AIM: Rewrite the rows from the line with "Title 296 (68, 94)" through the line with "Our Store & Services [button] (1066, 160)", both included. Shift every answer coordinate by adding 115 to each number, and copy all other rows in that span unchanged.
##### DATA SHOWN
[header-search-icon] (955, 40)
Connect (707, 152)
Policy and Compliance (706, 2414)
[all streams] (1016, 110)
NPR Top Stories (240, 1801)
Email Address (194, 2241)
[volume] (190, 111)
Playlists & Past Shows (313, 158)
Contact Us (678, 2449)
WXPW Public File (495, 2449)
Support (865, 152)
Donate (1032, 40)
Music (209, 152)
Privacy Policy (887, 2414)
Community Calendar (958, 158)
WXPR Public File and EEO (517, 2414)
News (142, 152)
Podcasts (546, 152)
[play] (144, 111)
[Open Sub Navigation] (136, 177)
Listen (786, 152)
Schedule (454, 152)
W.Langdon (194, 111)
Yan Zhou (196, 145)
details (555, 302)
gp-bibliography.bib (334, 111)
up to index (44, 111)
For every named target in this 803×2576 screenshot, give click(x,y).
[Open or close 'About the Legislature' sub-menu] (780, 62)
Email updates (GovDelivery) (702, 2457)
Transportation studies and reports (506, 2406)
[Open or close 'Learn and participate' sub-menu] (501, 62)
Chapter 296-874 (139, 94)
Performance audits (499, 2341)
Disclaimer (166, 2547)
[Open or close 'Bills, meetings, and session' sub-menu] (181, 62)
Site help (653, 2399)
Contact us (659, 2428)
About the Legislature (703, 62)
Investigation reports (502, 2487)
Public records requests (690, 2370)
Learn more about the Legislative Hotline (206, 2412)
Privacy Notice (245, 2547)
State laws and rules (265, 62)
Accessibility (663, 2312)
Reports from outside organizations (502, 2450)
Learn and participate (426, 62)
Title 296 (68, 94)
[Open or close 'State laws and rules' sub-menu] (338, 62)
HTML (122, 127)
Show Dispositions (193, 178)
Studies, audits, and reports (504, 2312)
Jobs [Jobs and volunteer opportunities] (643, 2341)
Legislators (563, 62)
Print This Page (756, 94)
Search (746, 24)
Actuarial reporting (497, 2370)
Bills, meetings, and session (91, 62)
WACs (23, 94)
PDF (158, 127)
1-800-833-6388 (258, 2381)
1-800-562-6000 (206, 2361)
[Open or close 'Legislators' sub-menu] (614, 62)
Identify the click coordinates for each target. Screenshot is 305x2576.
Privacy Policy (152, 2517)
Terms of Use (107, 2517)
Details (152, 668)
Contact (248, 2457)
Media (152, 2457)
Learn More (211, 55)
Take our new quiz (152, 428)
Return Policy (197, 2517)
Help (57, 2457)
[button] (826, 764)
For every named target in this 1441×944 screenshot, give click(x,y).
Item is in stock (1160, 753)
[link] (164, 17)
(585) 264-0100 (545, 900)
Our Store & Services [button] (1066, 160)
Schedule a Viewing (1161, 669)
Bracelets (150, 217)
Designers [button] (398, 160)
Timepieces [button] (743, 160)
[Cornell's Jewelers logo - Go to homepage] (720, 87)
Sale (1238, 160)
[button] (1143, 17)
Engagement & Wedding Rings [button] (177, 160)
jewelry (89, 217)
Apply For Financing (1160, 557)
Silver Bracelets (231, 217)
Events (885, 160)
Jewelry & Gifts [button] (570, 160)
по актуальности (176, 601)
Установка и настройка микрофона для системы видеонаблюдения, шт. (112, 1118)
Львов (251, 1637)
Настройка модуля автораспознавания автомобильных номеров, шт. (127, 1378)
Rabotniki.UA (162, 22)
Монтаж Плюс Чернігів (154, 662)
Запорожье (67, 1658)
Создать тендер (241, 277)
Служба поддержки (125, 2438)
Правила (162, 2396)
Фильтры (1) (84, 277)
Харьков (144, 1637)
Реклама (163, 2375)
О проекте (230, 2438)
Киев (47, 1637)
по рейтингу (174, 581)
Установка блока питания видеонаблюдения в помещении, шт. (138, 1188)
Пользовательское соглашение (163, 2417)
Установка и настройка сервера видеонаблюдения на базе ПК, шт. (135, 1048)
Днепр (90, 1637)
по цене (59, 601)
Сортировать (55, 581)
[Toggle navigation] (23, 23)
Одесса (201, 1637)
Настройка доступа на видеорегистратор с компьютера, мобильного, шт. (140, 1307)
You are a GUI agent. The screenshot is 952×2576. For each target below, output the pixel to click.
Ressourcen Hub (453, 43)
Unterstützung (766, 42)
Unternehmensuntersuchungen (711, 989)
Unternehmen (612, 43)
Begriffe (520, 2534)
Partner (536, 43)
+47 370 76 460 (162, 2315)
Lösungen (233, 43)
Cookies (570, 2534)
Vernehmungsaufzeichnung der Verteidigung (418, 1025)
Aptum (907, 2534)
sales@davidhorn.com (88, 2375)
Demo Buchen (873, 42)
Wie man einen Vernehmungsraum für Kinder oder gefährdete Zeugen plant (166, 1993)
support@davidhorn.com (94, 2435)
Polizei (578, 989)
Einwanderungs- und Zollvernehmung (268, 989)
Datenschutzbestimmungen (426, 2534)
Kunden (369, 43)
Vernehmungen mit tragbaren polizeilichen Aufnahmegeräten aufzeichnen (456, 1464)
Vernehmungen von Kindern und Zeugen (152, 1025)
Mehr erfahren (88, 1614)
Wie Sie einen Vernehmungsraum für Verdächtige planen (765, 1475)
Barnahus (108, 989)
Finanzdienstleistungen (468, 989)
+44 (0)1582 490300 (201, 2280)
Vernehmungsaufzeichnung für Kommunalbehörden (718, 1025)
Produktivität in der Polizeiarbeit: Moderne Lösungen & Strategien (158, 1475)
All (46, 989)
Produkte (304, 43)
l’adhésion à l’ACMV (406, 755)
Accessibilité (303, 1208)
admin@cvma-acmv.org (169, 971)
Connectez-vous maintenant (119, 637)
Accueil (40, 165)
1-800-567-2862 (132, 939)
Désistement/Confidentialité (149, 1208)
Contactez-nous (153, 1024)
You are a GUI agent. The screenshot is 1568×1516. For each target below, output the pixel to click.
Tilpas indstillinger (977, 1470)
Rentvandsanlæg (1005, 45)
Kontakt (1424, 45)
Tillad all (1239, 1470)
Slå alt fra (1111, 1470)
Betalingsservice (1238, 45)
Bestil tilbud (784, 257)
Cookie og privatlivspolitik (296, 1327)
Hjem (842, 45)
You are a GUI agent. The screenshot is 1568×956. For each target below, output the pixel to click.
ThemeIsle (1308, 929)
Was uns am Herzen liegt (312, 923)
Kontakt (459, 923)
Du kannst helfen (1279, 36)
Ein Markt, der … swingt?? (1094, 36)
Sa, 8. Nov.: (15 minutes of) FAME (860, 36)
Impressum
##########
ANSWER:
Title 296 (183, 209)
[Open or close 'State laws and rules' sub-menu] (453, 177)
HTML (237, 242)
Show Dispositions (308, 293)
Studies, audits, and reports (619, 2427)
Jobs [Jobs and volunteer opportunities] (758, 2456)
Legislators (678, 177)
Print This Page (871, 209)
Search (861, 139)
Actuarial reporting (612, 2485)
Bills, meetings, and session (206, 177)
WACs (138, 209)
PDF (273, 242)
1-800-833-6388 (373, 2496)
1-800-562-6000 (321, 2476)
[Open or close 'Legislators' sub-menu] (729, 177)
Identify the click coordinates for each target. Screenshot is 305x2576.
Privacy Policy (267, 2632)
Terms of Use (222, 2632)
Details (267, 783)
Contact (363, 2572)
Media (267, 2572)
Learn More (326, 170)
Take our new quiz (267, 543)
Return Policy (312, 2632)
Help (172, 2572)
[button] (941, 879)
For every named target in this 1441×944 screenshot, give click(x,y).
Item is in stock (1275, 868)
[link] (279, 132)
(585) 264-0100 (660, 1015)
Our Store & Services [button] (1181, 275)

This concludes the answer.